On the other hand, although the phrase “literary work” may not seem totally apposite The Bluebook is surely an “original work of authorship … fixed in [a] tangible medium of expression.” So long as a competing work (the ALWD Guide to Legal Citation or Introduction to Basic Legal Citation, for that matter) avoids employing the specific means used by The Bluebook to explain how to cite (e.g., its words, phrases, selected examples) that work can instruct readers on how to produce citations identical to those generated by careful use of The Bluebook. The same holds for citation software or online data vendors. Both Lexis Advance and WestlawNext generate citations that are included with material copied from their collections. Users have a choice among several different formats. “Bluebook” style appears on neither list, the default format for both being labeled “Standard”. Yet for important categories of material the “Standard” format that both produce conforms to the conventions set out in The Bluebook. Can these and other online data vendors deliver Bluebook citations without the permission of the book’s copyright holder? Surely, they can even though the reference book itself is covered by copyright and the distribution of verbatim copies is, for that reason, problematic.
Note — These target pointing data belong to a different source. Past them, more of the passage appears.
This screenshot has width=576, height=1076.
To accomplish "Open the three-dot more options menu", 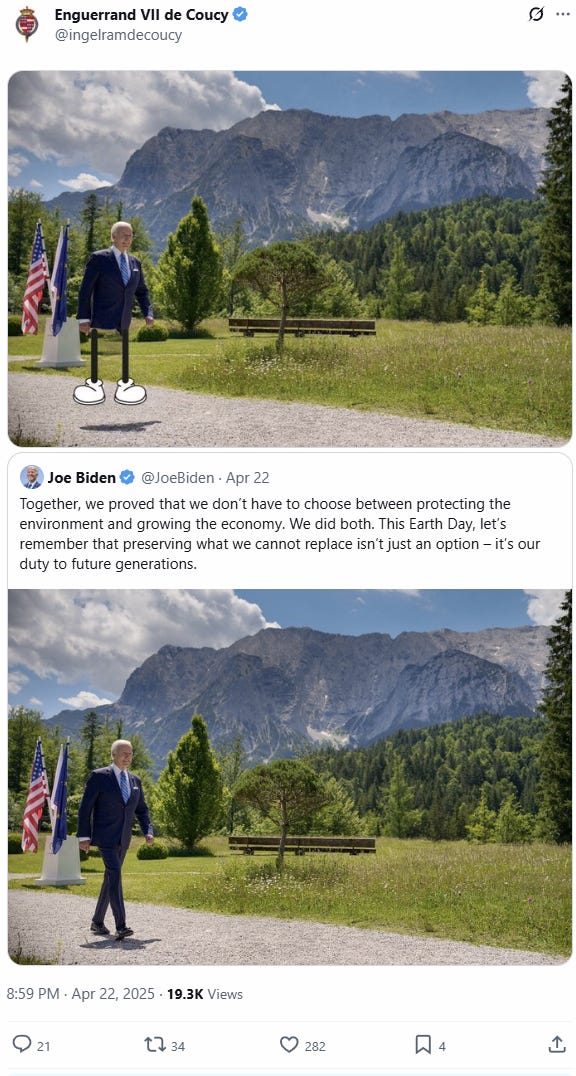I will pyautogui.click(x=562, y=14).
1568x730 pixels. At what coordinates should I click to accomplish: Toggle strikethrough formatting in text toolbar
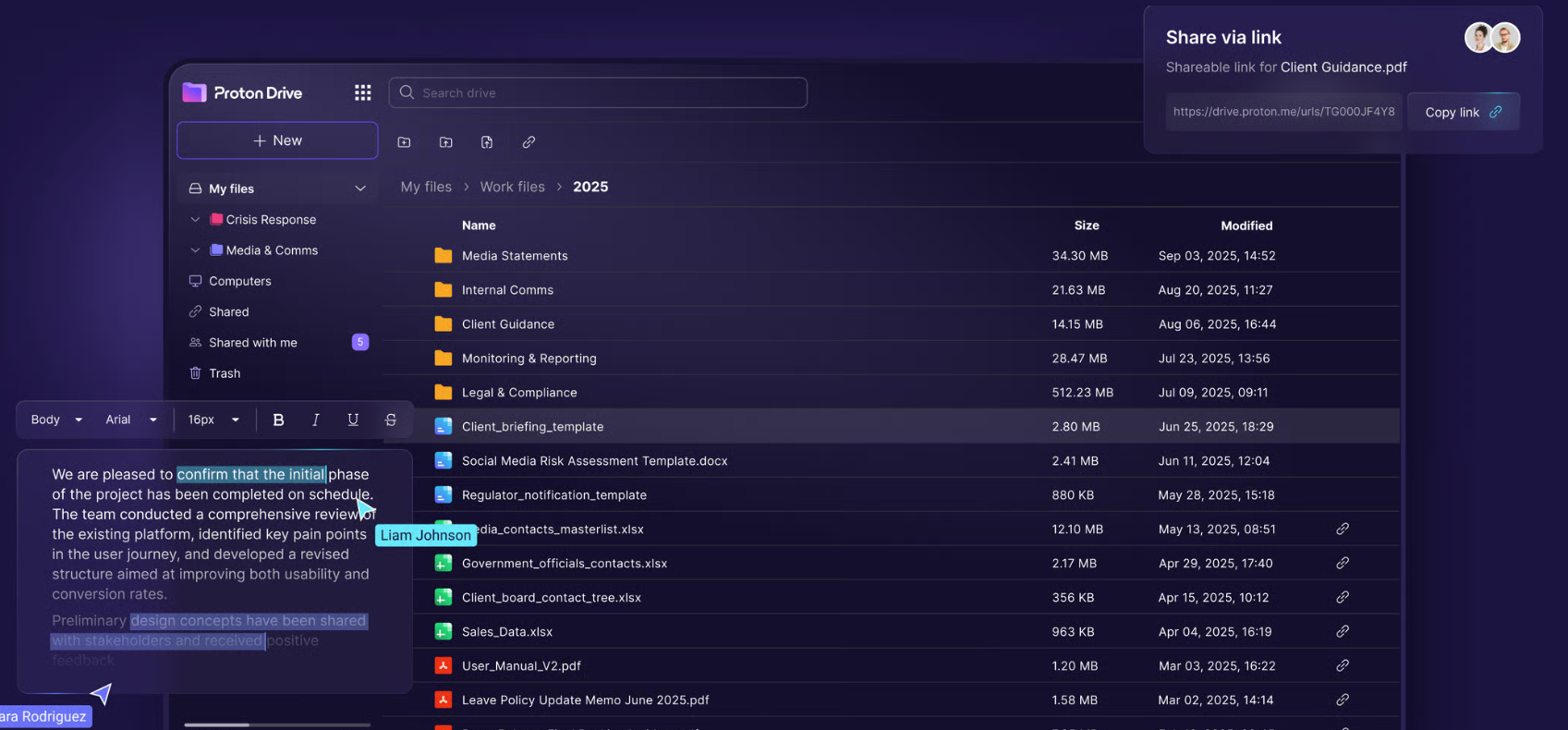coord(391,420)
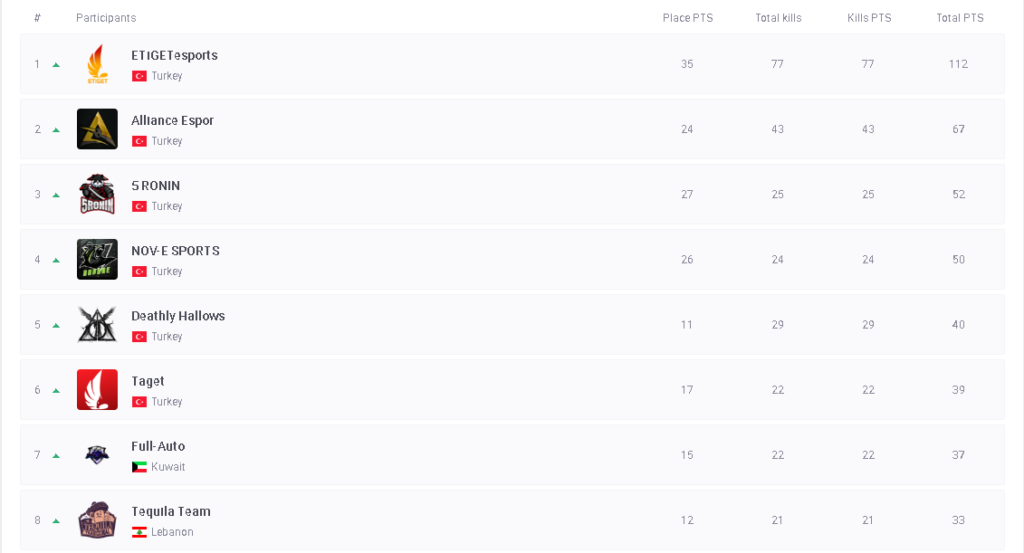Click green arrow next to rank 7
This screenshot has height=553, width=1024.
tap(56, 456)
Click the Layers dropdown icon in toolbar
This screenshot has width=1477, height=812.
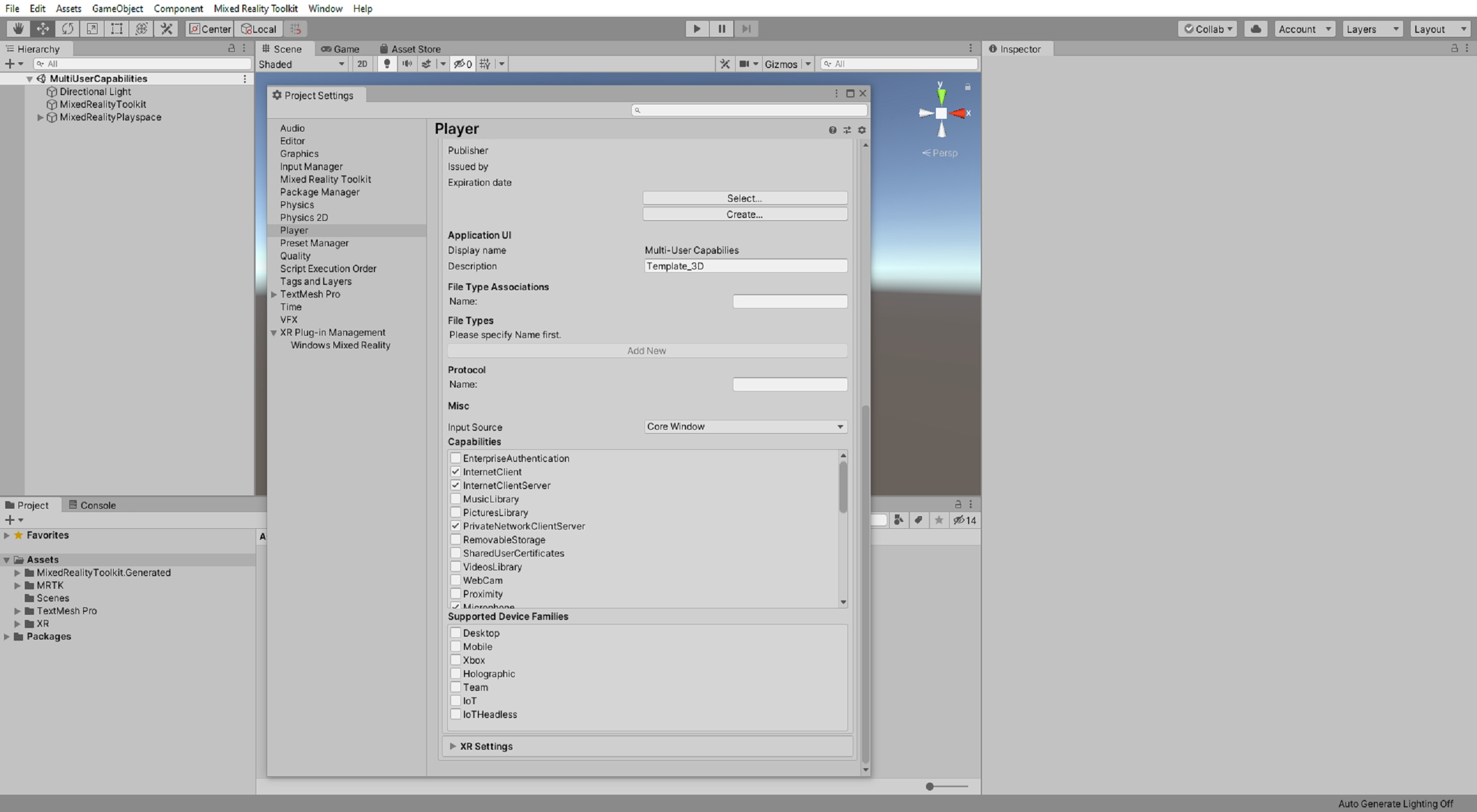[1396, 28]
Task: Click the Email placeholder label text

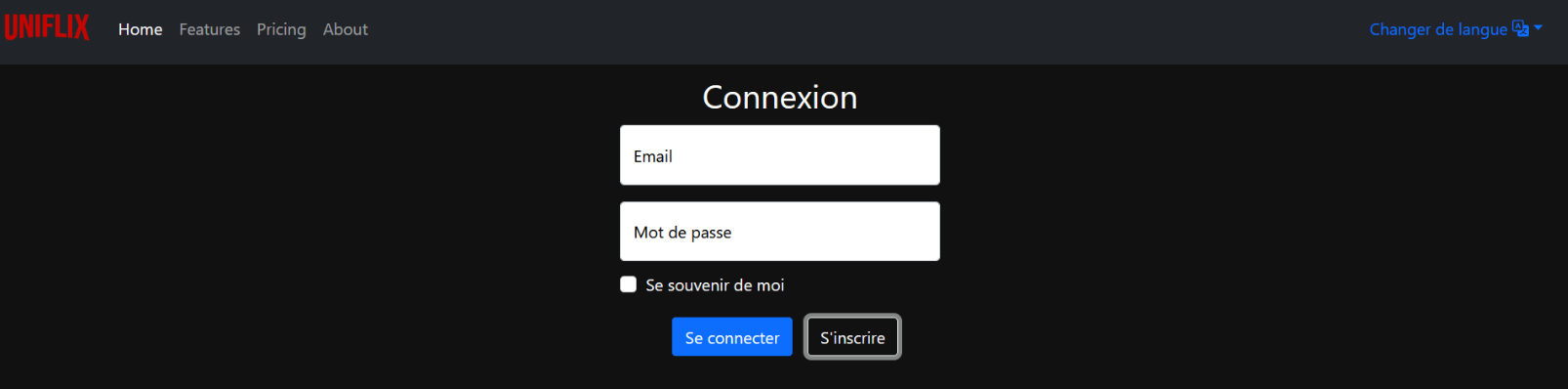Action: [x=653, y=156]
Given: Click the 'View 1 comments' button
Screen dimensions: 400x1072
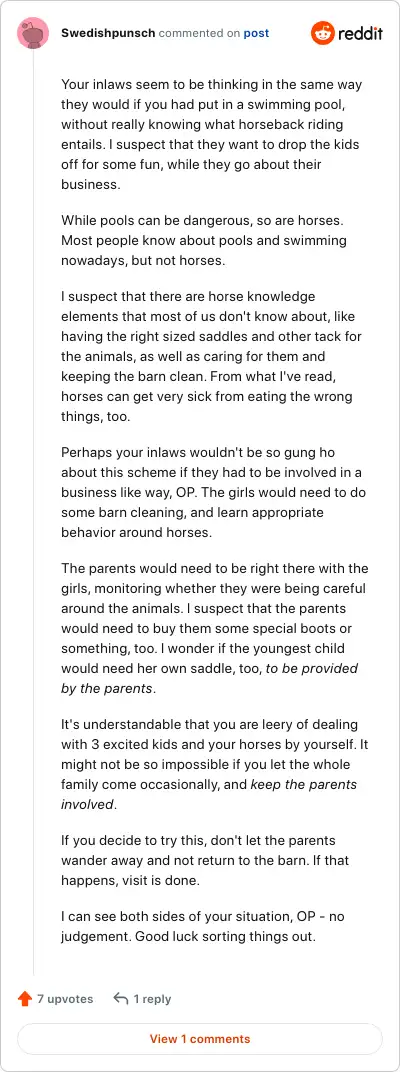Looking at the screenshot, I should (200, 1039).
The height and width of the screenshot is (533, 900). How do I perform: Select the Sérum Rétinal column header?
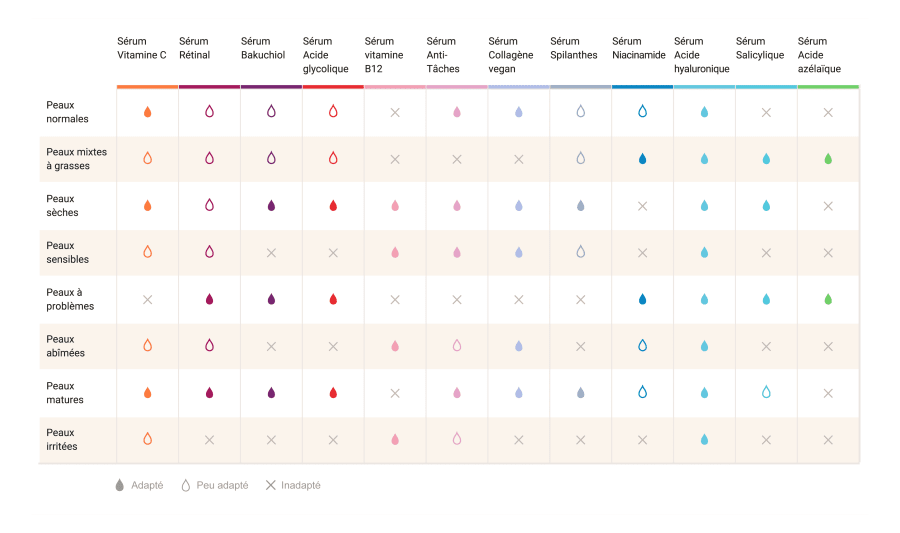pyautogui.click(x=195, y=48)
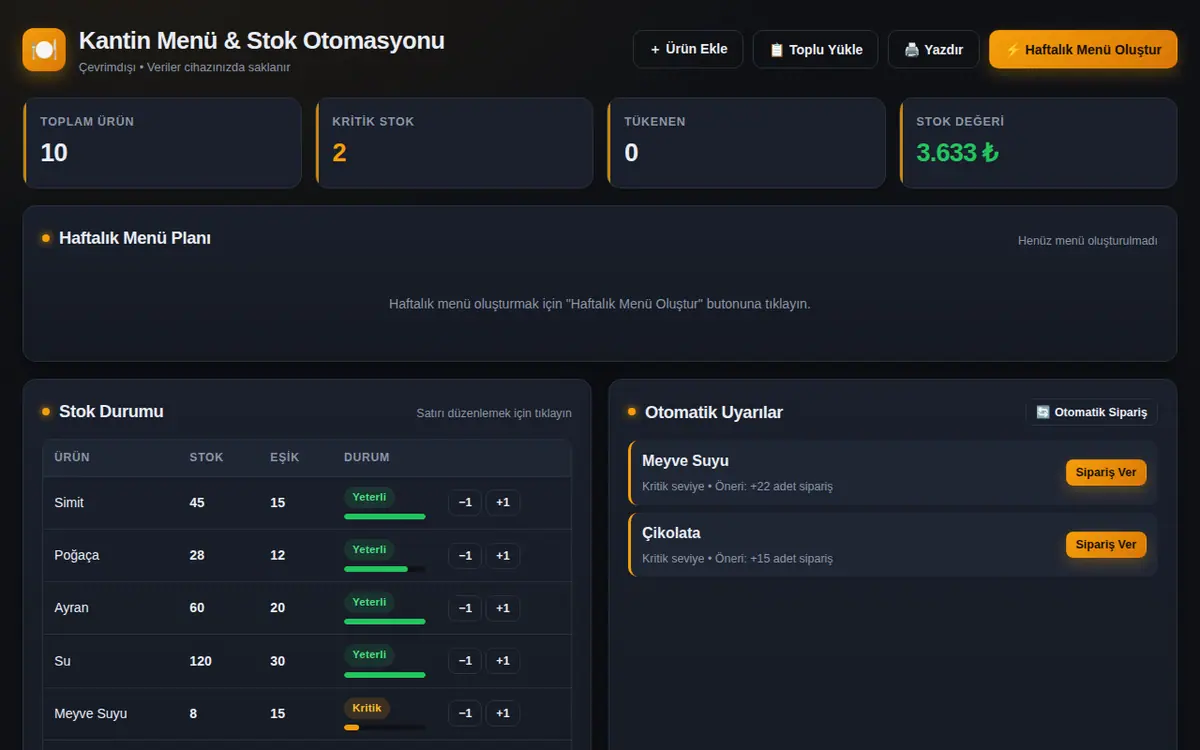
Task: Print with the Yazdır button
Action: 933,49
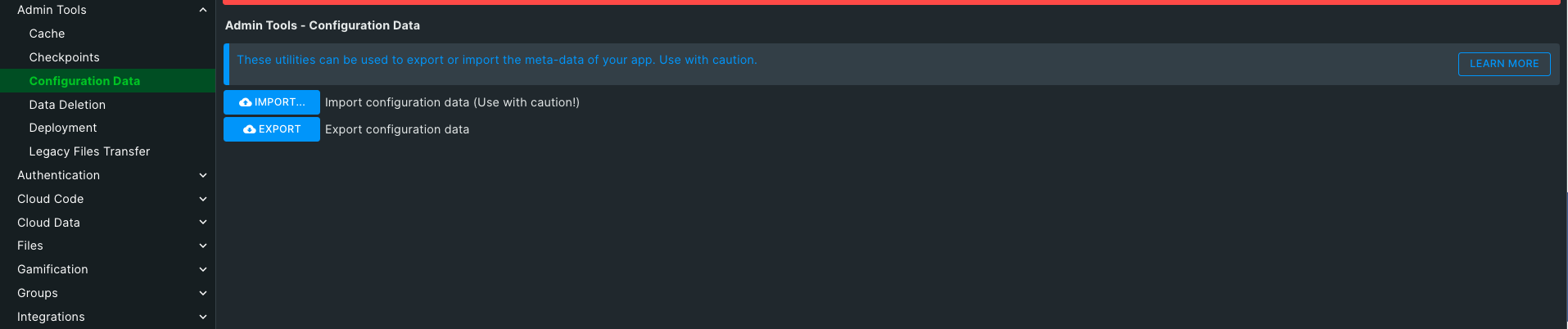Expand the Files section chevron
This screenshot has width=1568, height=329.
203,246
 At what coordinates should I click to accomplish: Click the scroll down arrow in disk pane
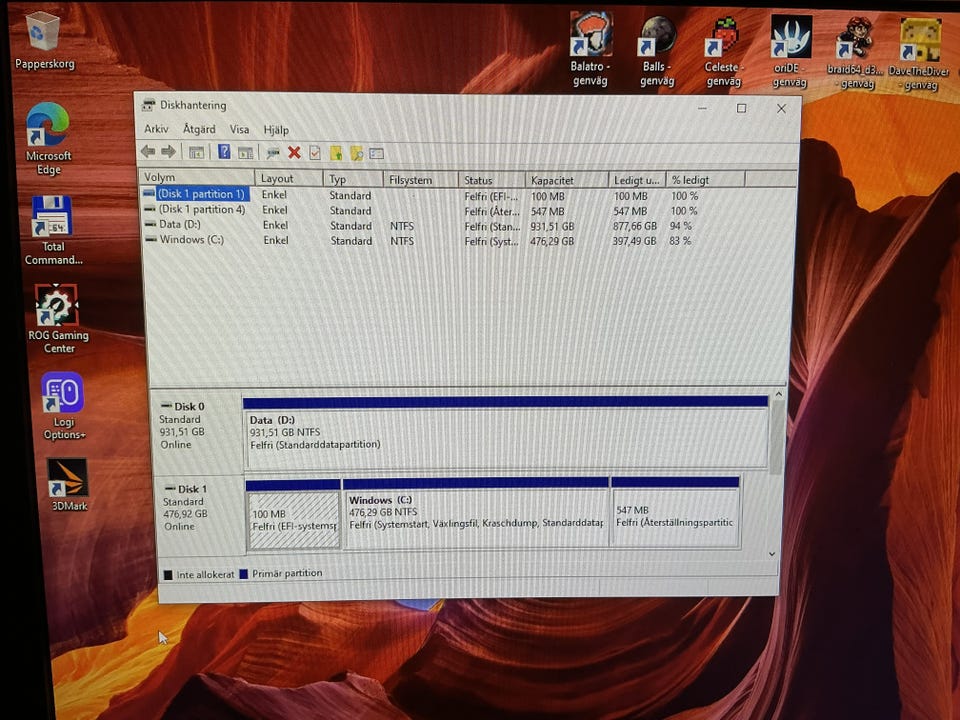click(x=771, y=553)
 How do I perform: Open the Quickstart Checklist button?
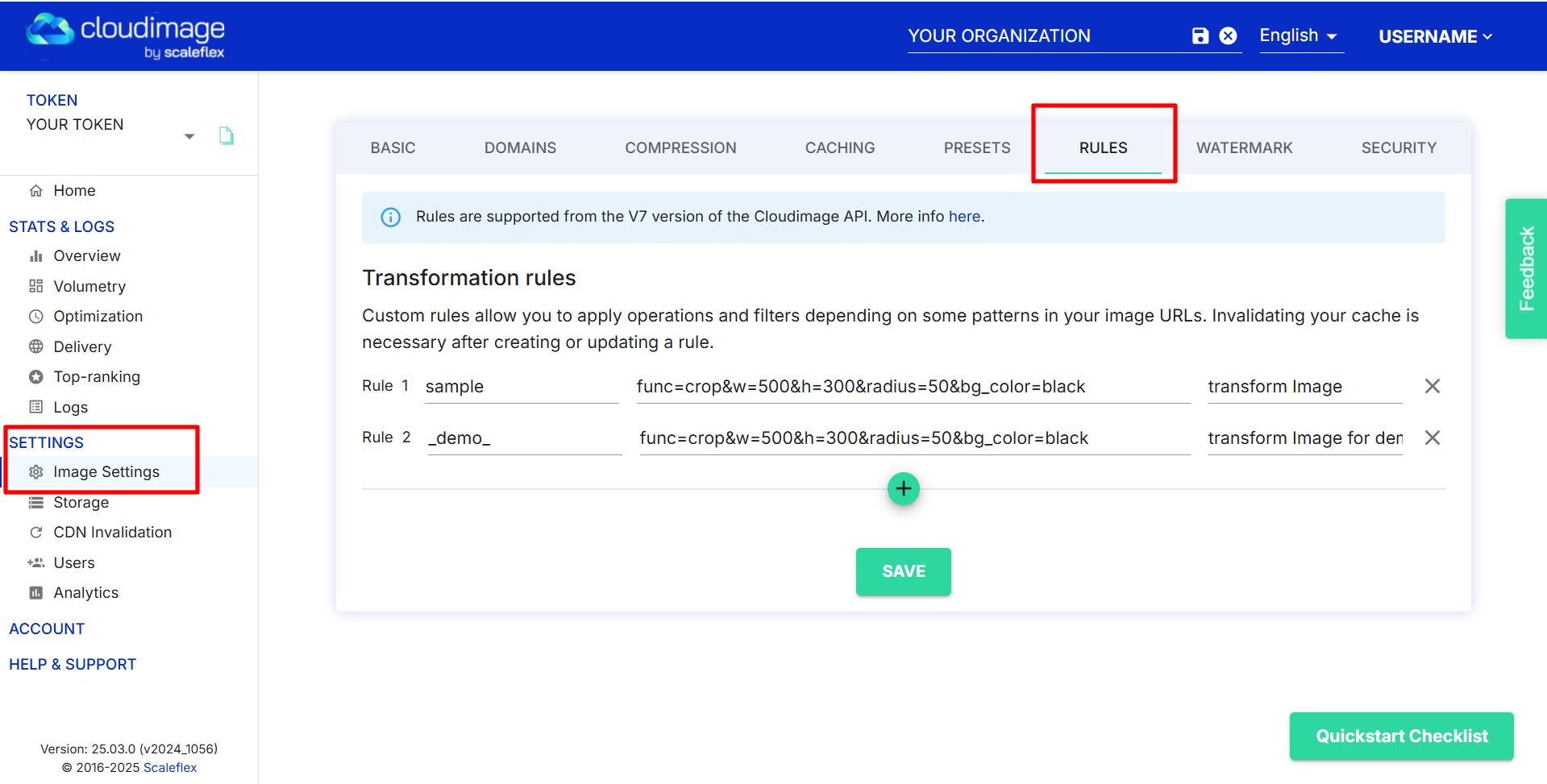1401,736
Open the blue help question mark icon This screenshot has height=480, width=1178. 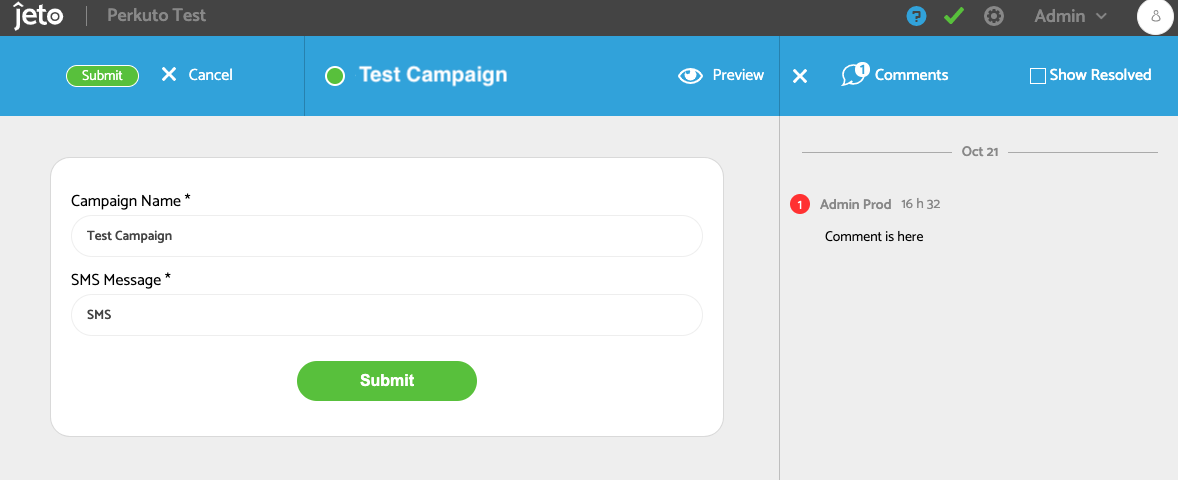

3. The terms and conditions of use agreed to by users of The Bluebook Online and related aps

Those who click rather than page their way into the content of The Bluebook at www.legalbluebook.com are told that by doing so they agree not to display its trademarks without prior written approval or “create derivative works from, distribute, perform, display, incorporate into another website, or in any other way exploit the information …[it contains], in whole or in part.” Apparently, while those that run The Bluebook enterprise take the IP rights represented by the circled “C” and circled “R” very seriously, they are not content to leave their proprietary claims to the contours of copyright and trademark law.

4. And who holds these IP rights with the right to license their use or sue for infringement?

There is no Bluebook Inc. The Bluebook‘s copyright notice and registration list four separate entities as owners: the Columbia Law Review Association, the Harvard Law Review Association, the University of Pennsylvania Law Review, and The Yale Law Journal. The same four appear on the trademark registration. Without knowing more about the agreements among these co-owners one can only speculate about how decisions might get made or, more likely, fail to get made.

Who at each of the four was responsible for deciding what to do with Frank Bennett’s email asking for assurance that his software wouldn’t infringe? Did his question even get beyond one.  Three of the journals are published by non-profit corporations.  The fourth, The University of Pennsylvania Law Review, is simply a university activity. Professor Bennett wrote one of the journals and heard back, ultimately, from one of its editors. Are such decisions really lodged in the hands of here-today, gone-tomorrow law students?

One intriguing possibility is that the governing body for any one of the four journals could license The Bluebook, that being the default rule with joint works of authorship. Could a venture guided by so many lawyers and soon-to-be lawyers have left the matter in that posture? On the other hand, if the four must come to an agreement among themselves when confronted with a Bluebook rights or licensing issue, the representation that “The law reviews are evaluating potential arrangements that would expand the availability of The Bluebook conventions ….” seems unlikely to yield results anytime soon.